Das ist für die Aufarbeitung der durch die Corona-Pandemie entstehenden sozialen Probleme ungeheuer wichtig."

Dr. Elke Alsago (ver.di): "Die Arbeitsbedingungen in der Sozialen Arbeit waren vor der Pandemie schon eher prekär und die Untersuchung zeigt: Sie sind aktuell noch schlechter. Es geht den Beschäftigten in der Sozialen Arbeit nicht gut. 15 Prozent können keine persönliche Schutzausrüstung während der Arbeit tragen, Leitungskräfte verweigern Angehörigen der Risikogruppe Schutzmaßnahmen und am Ende kümmern sich Teams selber um die Einhaltung von Schutzmaßnahmen - das ist skandalös.

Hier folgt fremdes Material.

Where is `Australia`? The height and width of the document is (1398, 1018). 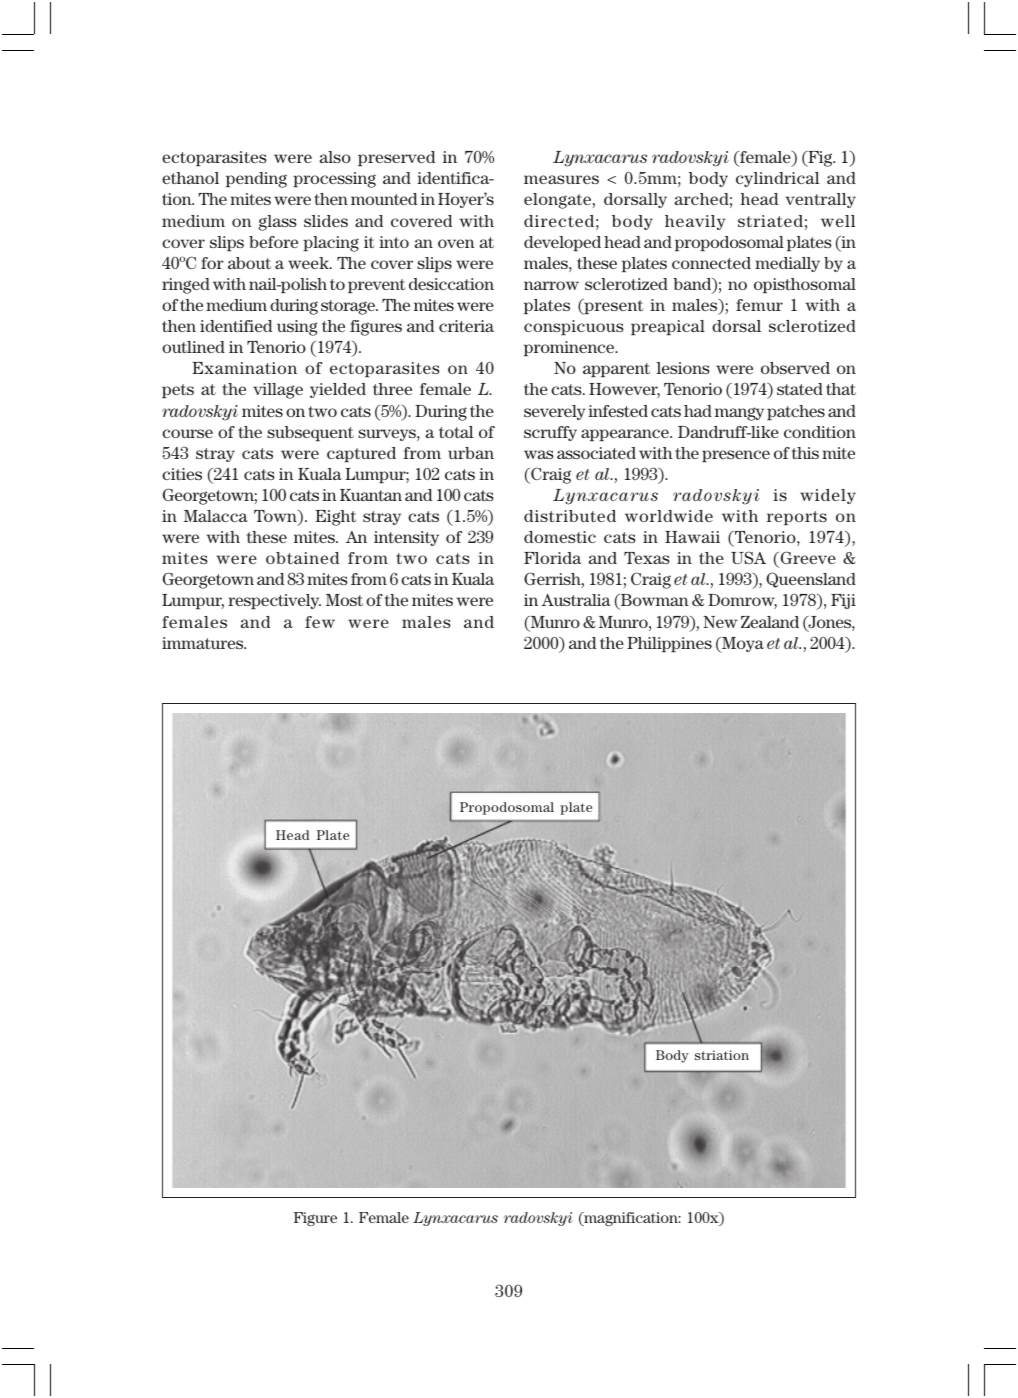
Australia is located at coordinates (576, 600).
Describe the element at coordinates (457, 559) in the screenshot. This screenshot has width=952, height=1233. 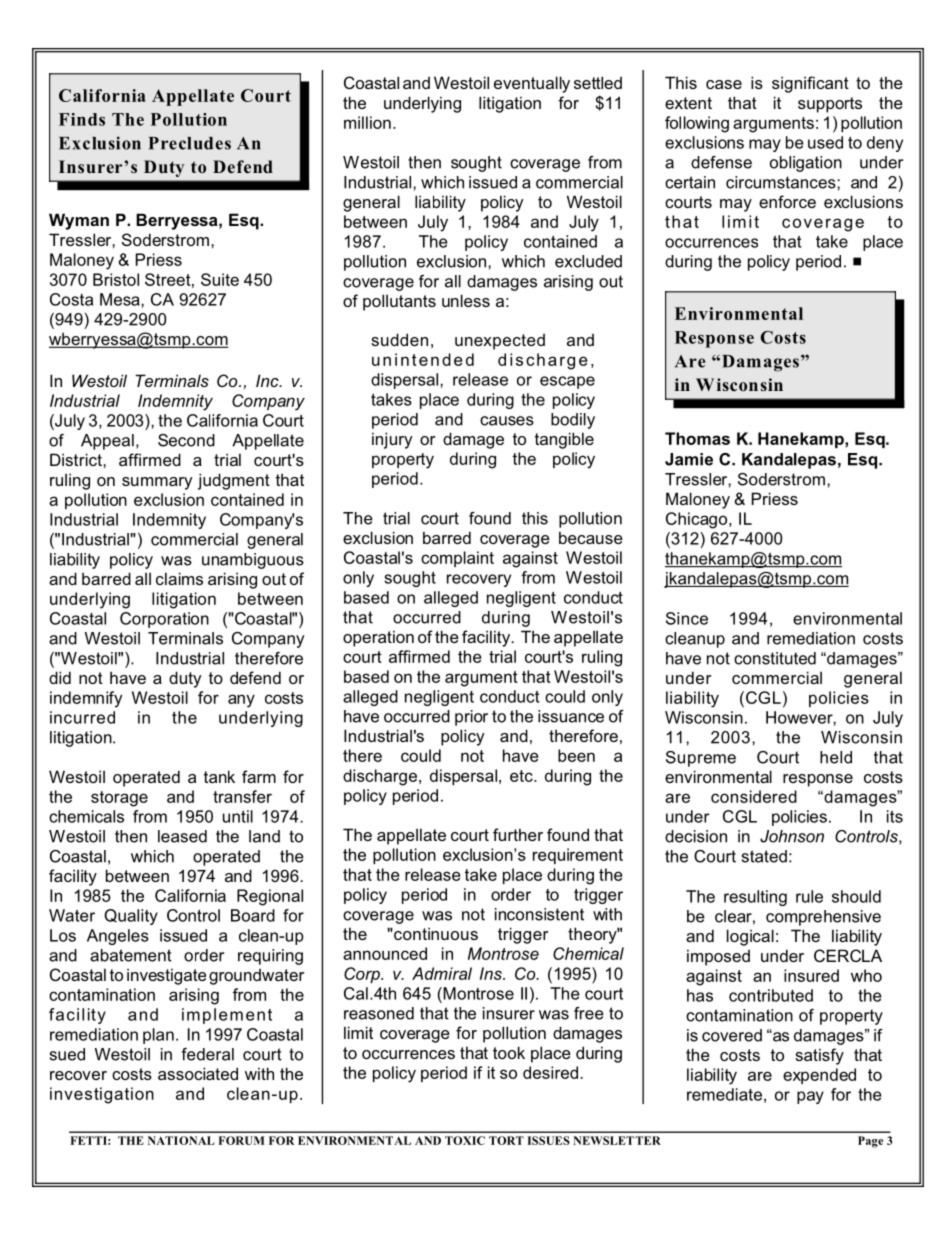
I see `complaint` at that location.
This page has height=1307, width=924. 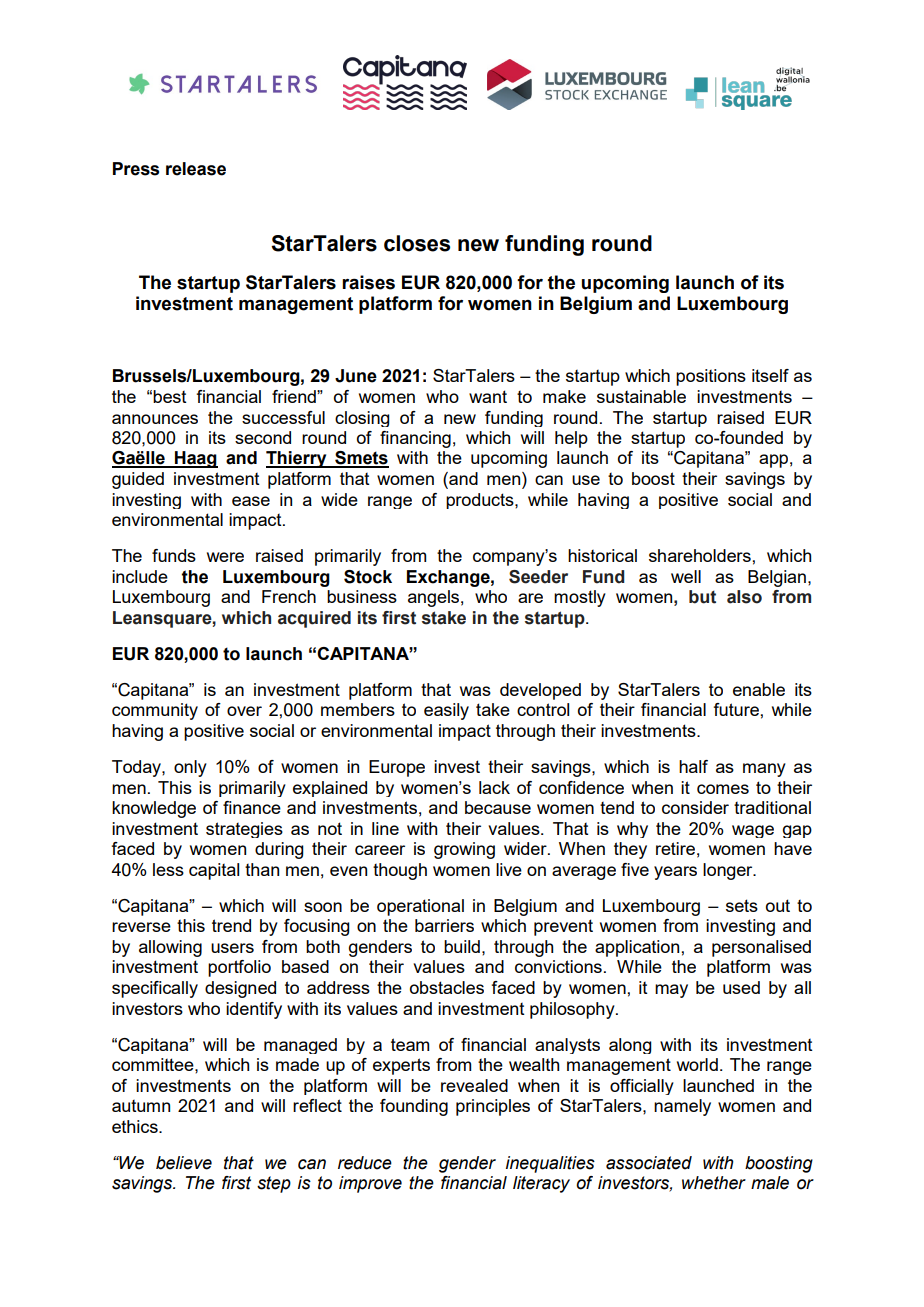 What do you see at coordinates (481, 501) in the page?
I see `products` at bounding box center [481, 501].
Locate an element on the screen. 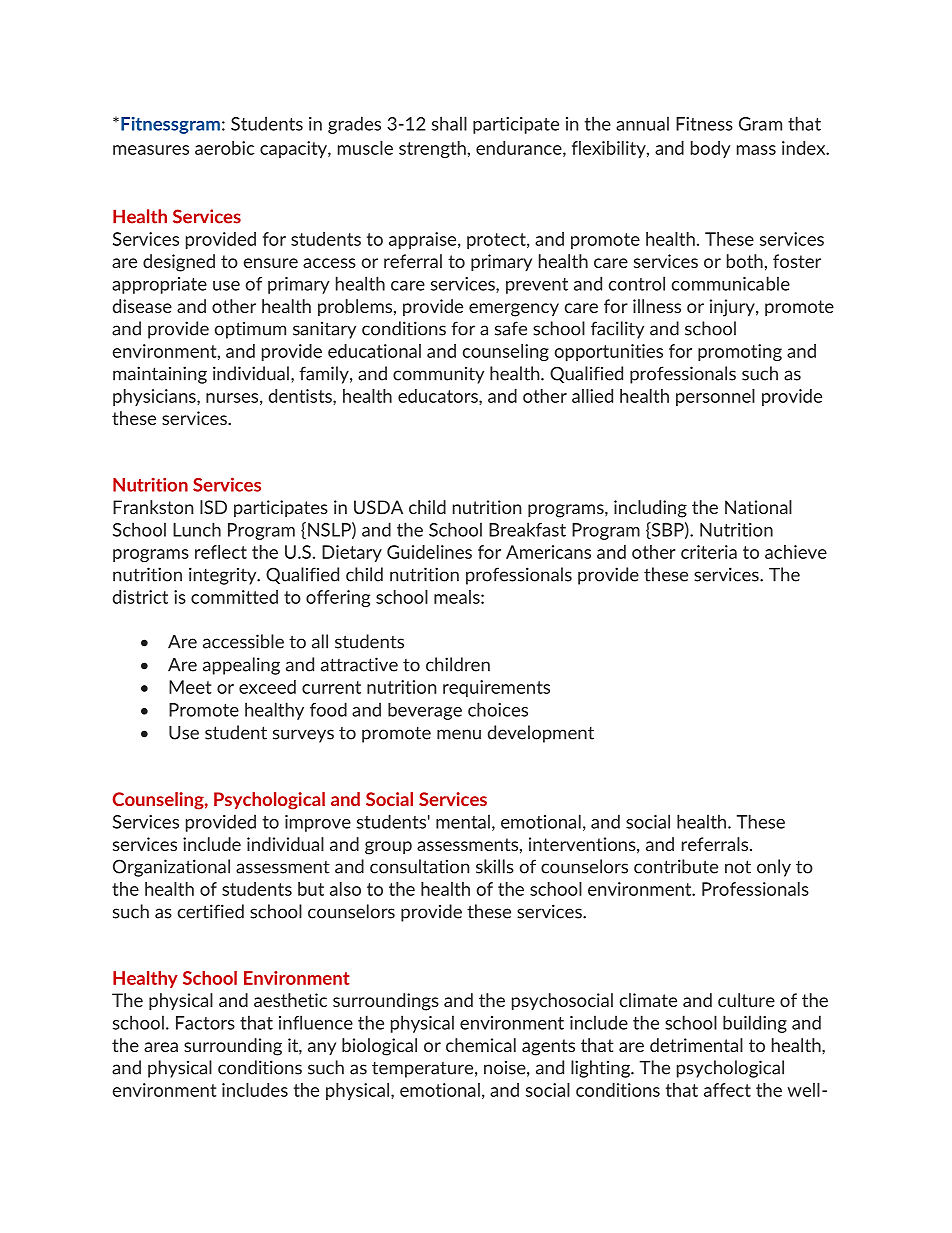 The image size is (952, 1233). personnel is located at coordinates (715, 397).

Die Ergebnisse zeigen damit dreierlei: 1. Die Kooperation zwischen ver.di und Hochschule Fulda war für die Beschäftigten in der Sozialen Arbeit ungeheuer wichtig, weil sonst die sich verschlechternden Arbeitsbedingungen nicht öffentlich geworden wären. 2. Diese schlechten Arbeitsbedingungen wurden durch die Kooperation von Wissenschaft und Vertretung der Beschäftigten deutlich, was zeigt, dass die Finanzmittel zur Erforschung der Arbeitsbedingungen in den verschiedenen Handlungsfeldern der Sozialen Arbeit noch immer nicht ausreichend ausgebaut sind. Hier muss die Bundesregierung nachlegen.
3. Wenn wir als Gesellschaft nicht wollen, dass die aktuell schlechten Arbeitsbedingungen sich auf die Adressatinnen und Adressaten auswirken, dann müssen sich die Arbeitsbedingungen bald ändern."